WHAT YOU SHOULD DO:
Copy out every line of the rows below verbatim, omitting the pictures.

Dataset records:
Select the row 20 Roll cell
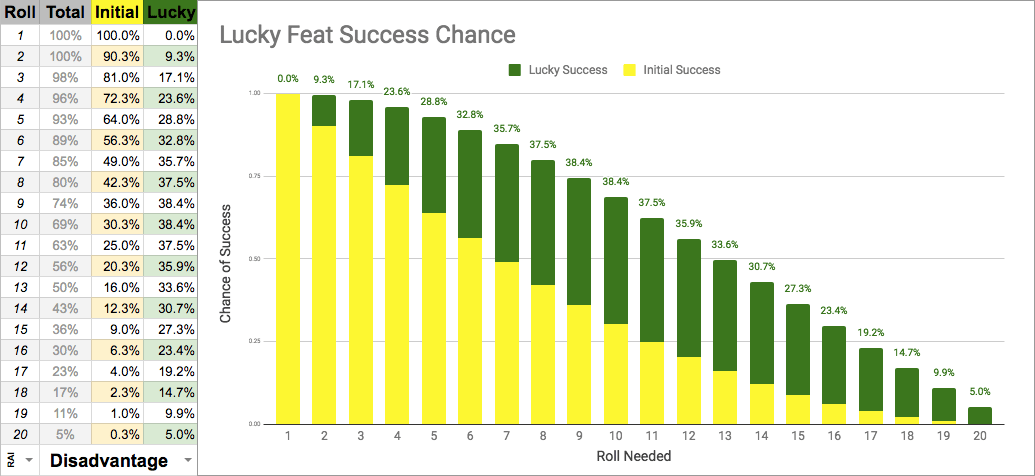 21,433
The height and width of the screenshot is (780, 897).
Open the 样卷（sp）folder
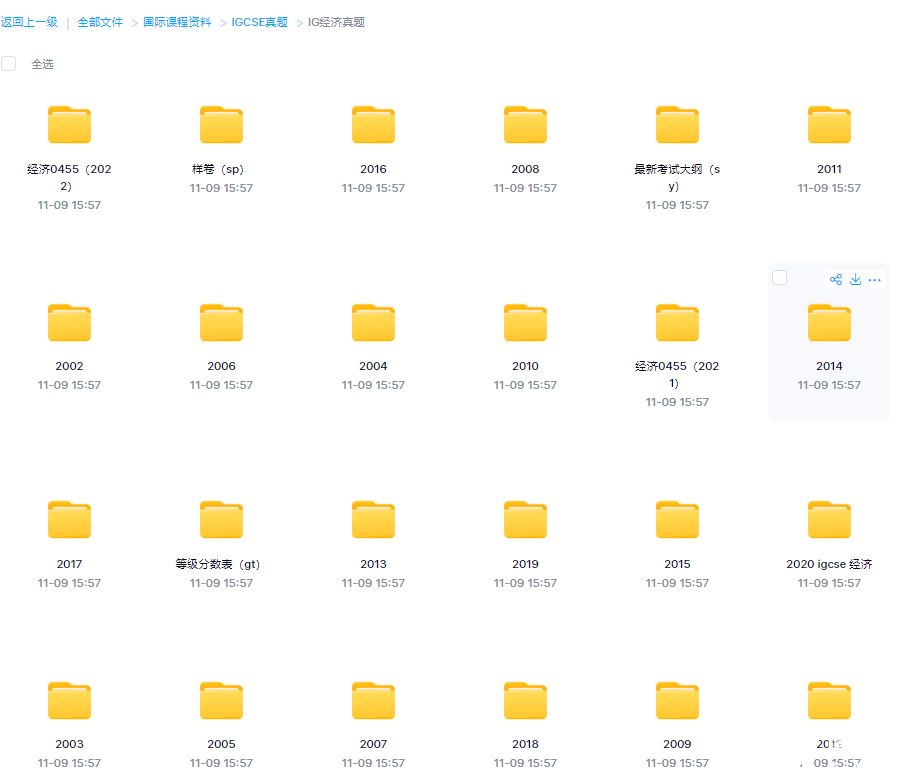221,124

ANSWER TO THIS EXERCISE:
Select the row 20 Roll cell
 21,433
The height and width of the screenshot is (780, 897).
Open the 样卷（sp）folder
221,124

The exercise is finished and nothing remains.